Ecological footprinting is a tool developed by the Global Footprint Network that measures how much land and water is needed to produce the resources we consume, and to absorb the wastes we produce.
For example, for every tonne of fish we consume, we need 25 hectares of fishing grounds; for every cubic metre of timber we need 1.3 hectares of forest.
We need 0.35 hectares of forest to absorb every tonne of carbon dioxide from fossil fuels.
Using this tool helps us to measure sustainability.
We can work out how much ‘bio-productive’ land and sea there is around the world (ie areas capable of providing us with food, fuel or fish, for example) and calculate what a “fair share” for everyone is.
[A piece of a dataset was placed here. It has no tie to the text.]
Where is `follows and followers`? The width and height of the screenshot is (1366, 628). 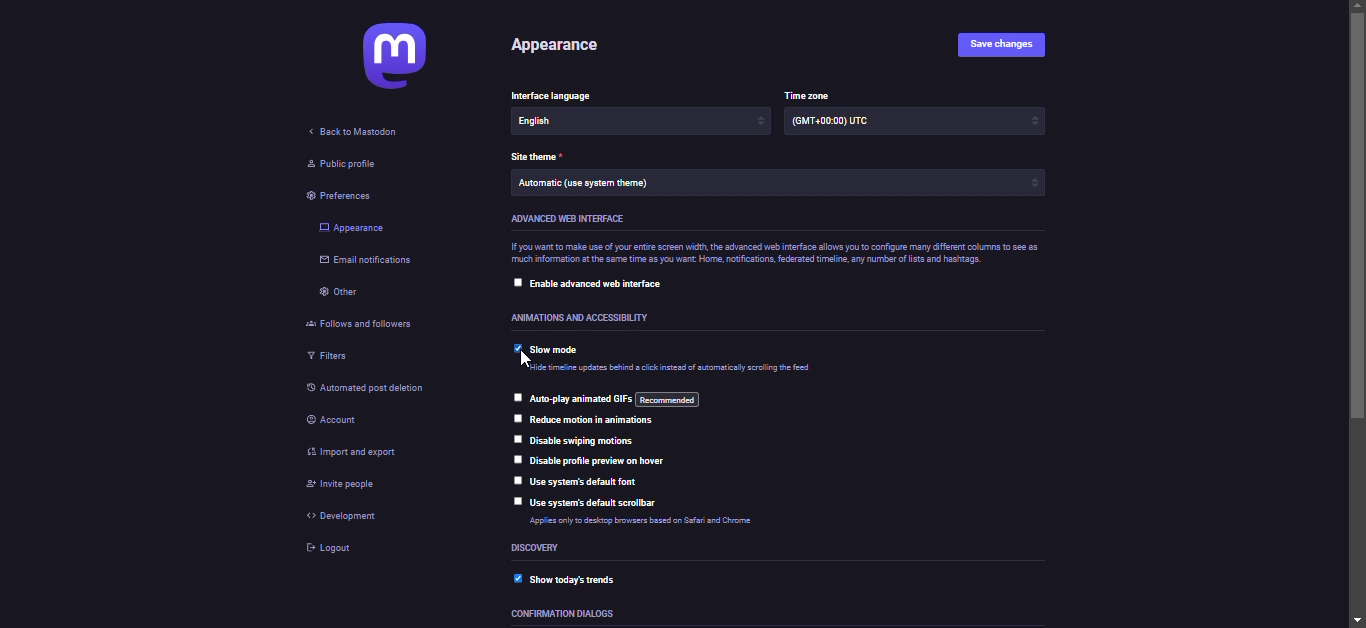
follows and followers is located at coordinates (360, 325).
We can then also work out how much different people, countries or businesses consume, and whether or not that is within our “fair share”.
The Earth has about 12 billion hectares of bio-productive land – that’s about 2 hectares for every man, woman and child on Earth. However, the amount of bio-productive land needed to produce what is consumed by an average American citizen every year is about 10 hectares.
In other words, if everyone in the world had the same lifestyle as an average American, the world’s population would need 5 planets-worth of bio-productive land in order to feed, clothe and shelter everyone.
A sustainable lifestyle, or ecological footprint, is therefore one where the rate of consumption can be sustained by 2 hectares of bio-productive land.